Most importantly, with the Pledge, ATR has faithfully and successfully kept Congress — as well as state legislatures — from passing most proposed tax increases.
However, it is becoming apparent that the Pledge’s restrictions can be counter-productive to efforts of conservative policy-makers. The Pledge has also grown into an impediment to ATR’s ultimate goal of overhauling America’s convoluted tax structure and replacing it with a system that is much flatter and fairer.
Specifically, the Pledge has two drawbacks. First, it focuses exclusively on government tax policies, while completely ignoring spending. This is not a problem for state governments since 49 states have some form of a balanced-budget requirement, making it difficult for government to spend more than it brings in. On the federal level, however, where the government can borrow (and even print) money, and spending can far exceed revenues, the Pledge has done little to address the serious issue of spending.
Governments don’t go into debt by taxing too little; they go into debt by spending more than they have. While its determination to protect the American taxpayer from excessive taxes is important, Americans for Tax Reform — or perhaps another similarly positioned national organization such as the National Taxpayers Union or the Taxpayers Protection Alliance — should direct its focus towards encouraging members of Congress to promise to balance the federal budget each year.
The second problem with the Pledge is its requirement that when a tax deduction or loophole is eliminated, a tax cut must be implemented that reduces the tax burden by at least the same amount.

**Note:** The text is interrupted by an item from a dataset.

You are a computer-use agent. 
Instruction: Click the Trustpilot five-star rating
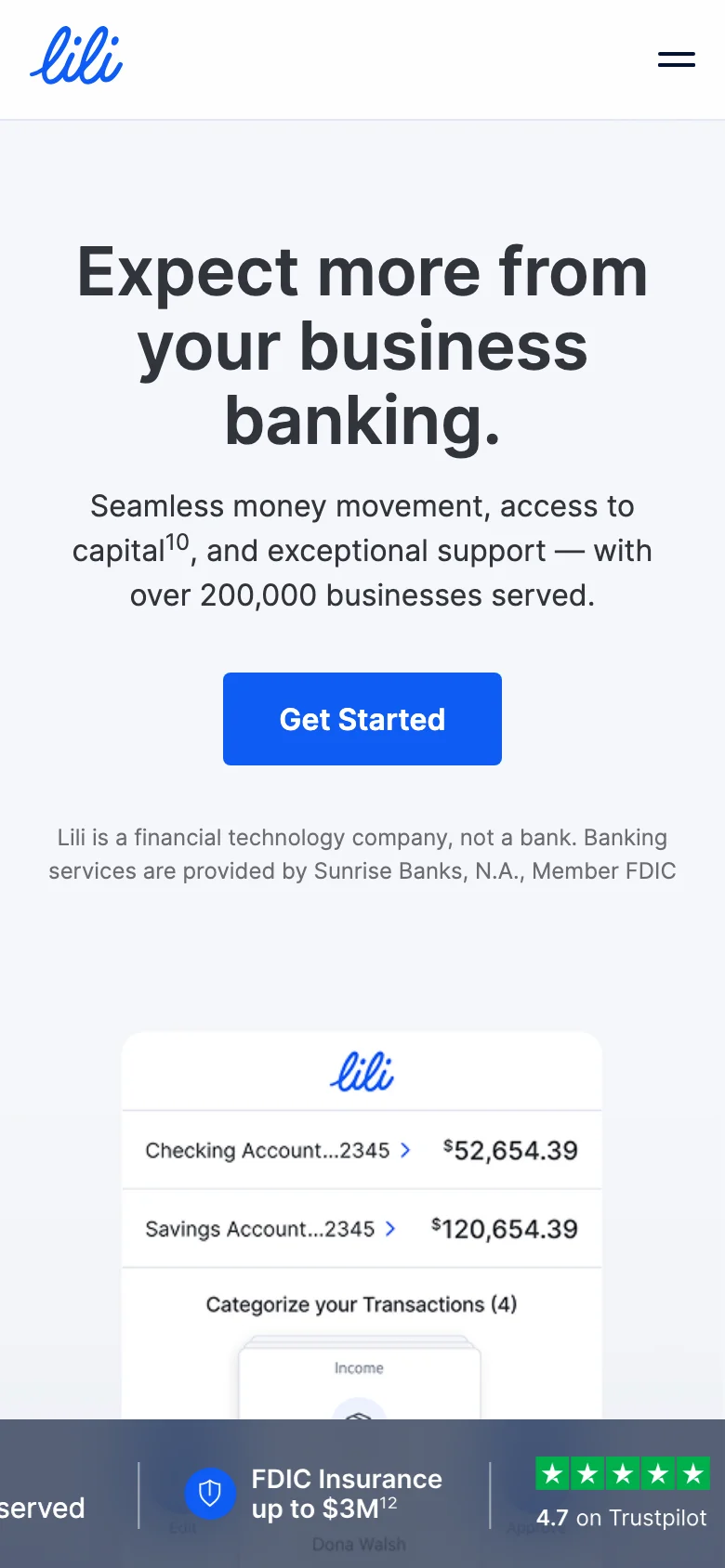[x=622, y=1473]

On its face, it’s a completely understandable position. After all, the people who previously claimed a now-eliminated deduction pay more in taxes, thus it’s fair that their taxes be lowered somewhere else so that their overall tax burden doesn’t increase. Unfortunately, the stipulation prevents beneficial policies from being passed and, worse, makes it much more difficult to implement the flat tax that ATR claims as its greatest goal.
For example, ATR stonewalled Republican efforts to eliminate unpopular and outlandish tax credits on ethanol production. The Ethanol Tax Credit, now expired, took a $20 billion chunk from the federal budget. It was largely recognized by many on both sides as incentivizing a bad idea. ATR heavily criticized lawmakers who tried to eliminate what amounted to a green energy handout because it wasn’t coupled with $20 billion in tax cuts elsewhere. Without allowing Congress to easily remove unjustifiable tax credits, it will be impossible to ever usher in a meaningful flat tax system that simplifies the tax structure by creating one standard deduction for all.
Over the past quarter century, the Taxpayer Protection Pledge has been perhaps the single most important factor in keeping existing taxes reasonable and preventing new taxes - but, by itself, the Pledge is not enough to keep the federal government in check.
Minor alterations to the Pledge that address the issue of spending and deductions would make it an even more valuable tool while allowing it to continue to succeed and its intended mission of lowering taxes.